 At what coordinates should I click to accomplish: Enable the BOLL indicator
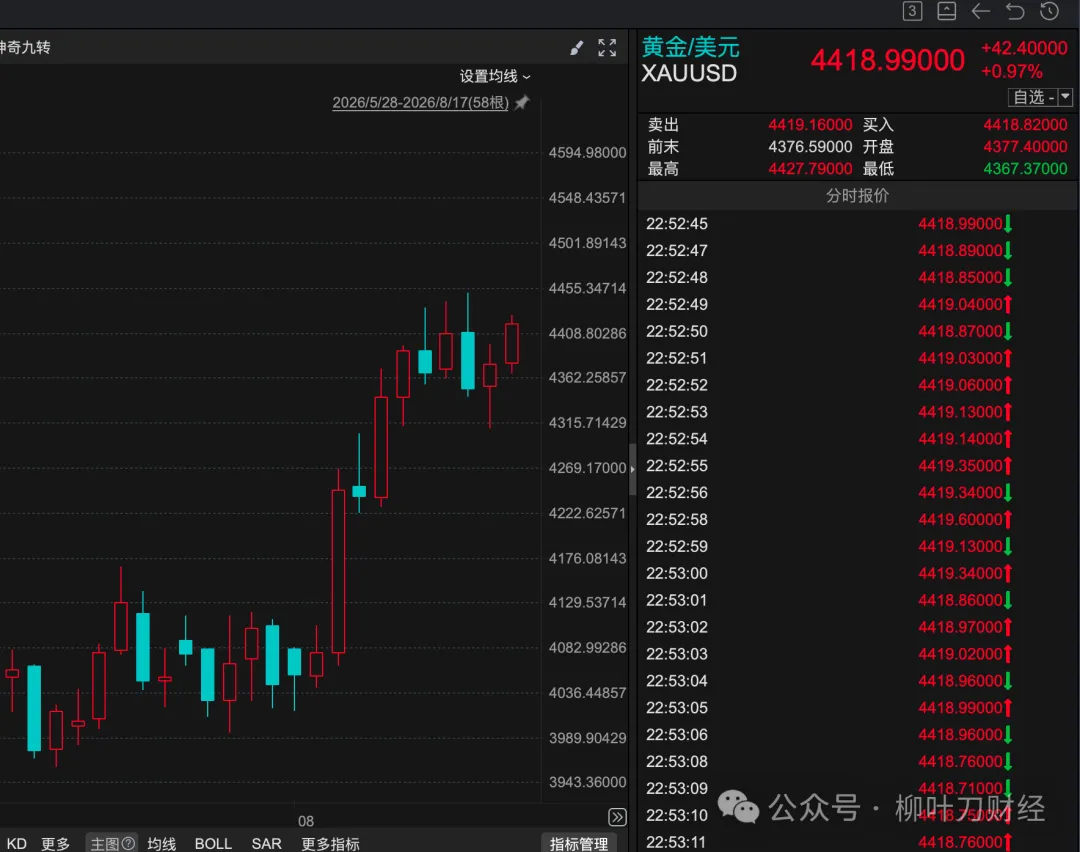click(x=213, y=844)
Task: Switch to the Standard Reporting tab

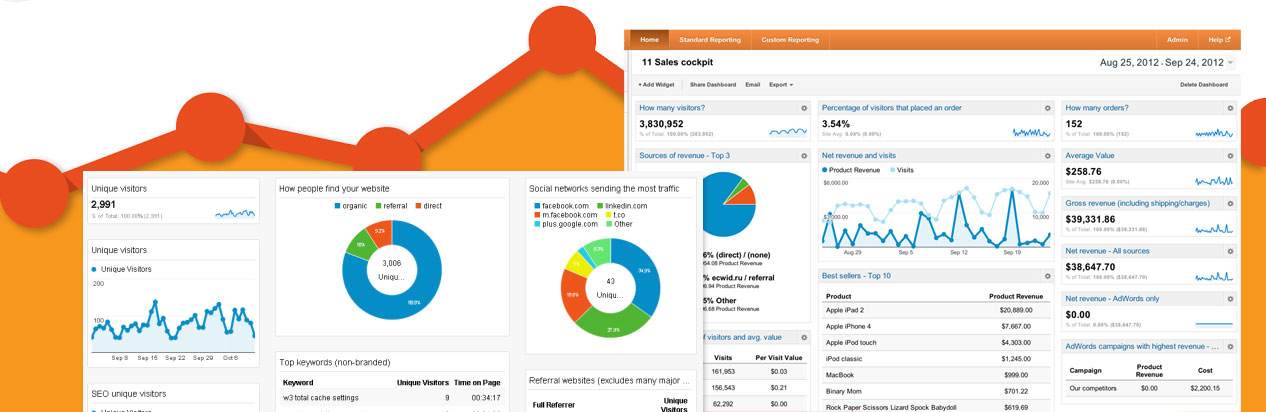Action: [x=710, y=40]
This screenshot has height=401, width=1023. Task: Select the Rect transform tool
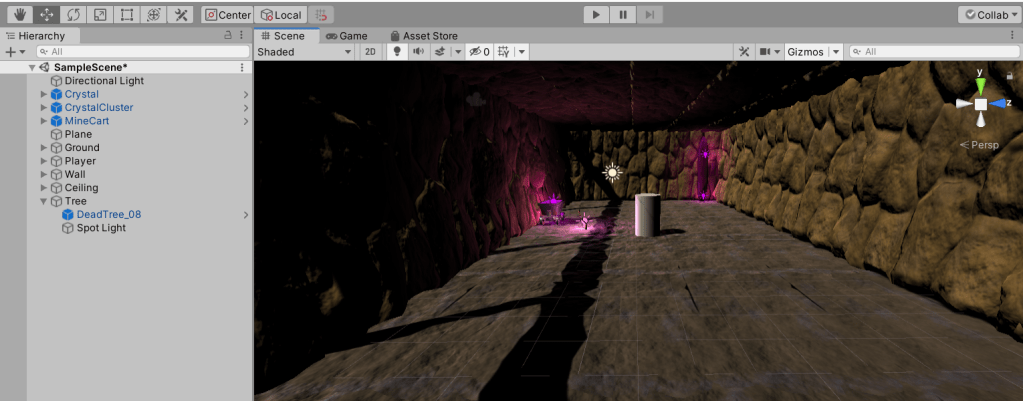127,15
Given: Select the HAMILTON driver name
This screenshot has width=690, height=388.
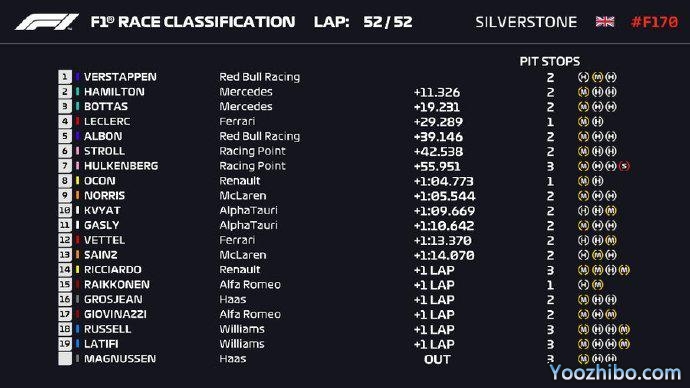Looking at the screenshot, I should (114, 92).
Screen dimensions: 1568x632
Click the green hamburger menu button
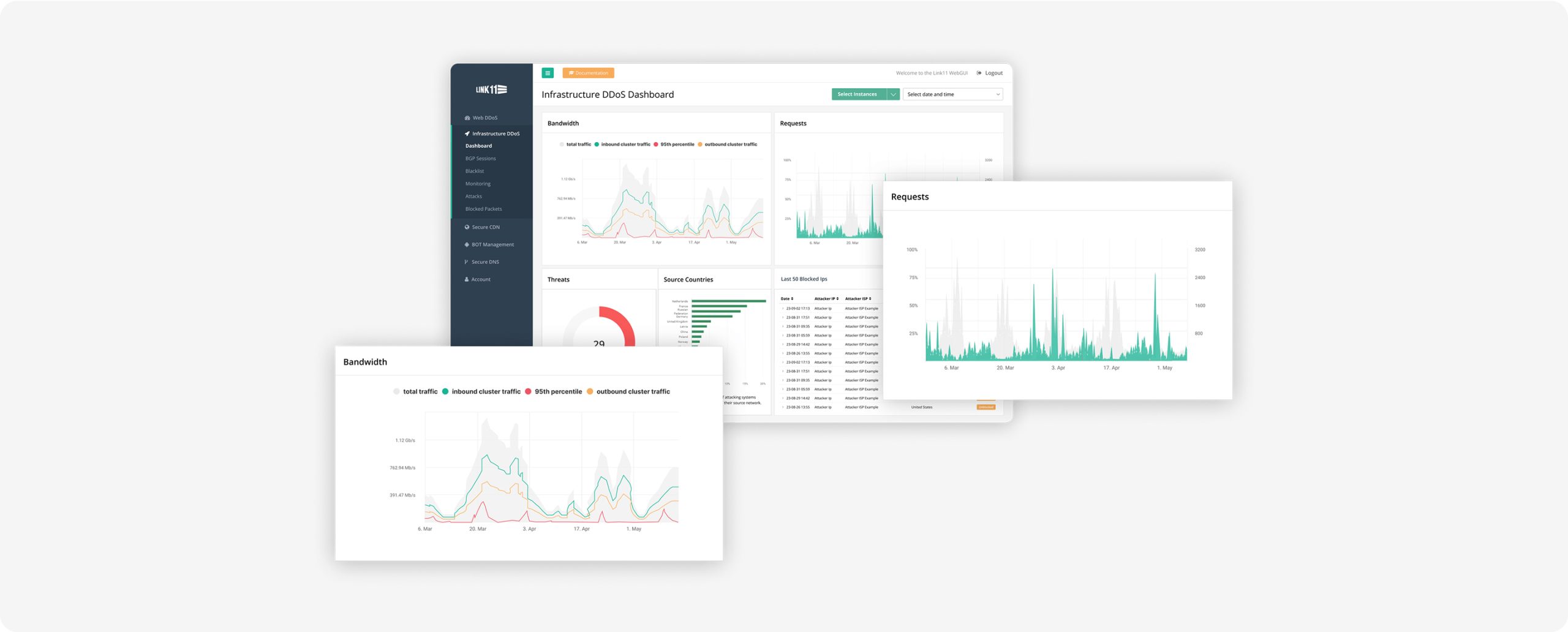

* SHORT EXERCISE *
Lay out the records from the start through the line containing "Looking at the", inclusive, as a Markdown table with the columns Row and Line. Number each row, skip blank lines, and leave the pictures out.

* FINISHED TASK *
| Row | Line |
|---|---|
| 1 |  At what coordinates should I click to accomplish: Enable the BOLL indicator |
| 2 | click(x=213, y=844) |
| 3 | Task: Switch to the Standard Reporting tab |
| 4 | Action: [x=710, y=40] |
| 5 | This screenshot has height=401, width=1023. Task: Select the Rect transform tool |
| 6 | 127,15 |
| 7 | Given: Select the HAMILTON driver name |
| 8 | This screenshot has width=690, height=388. |
| 9 | Looking at the screenshot, I should (114, 92). |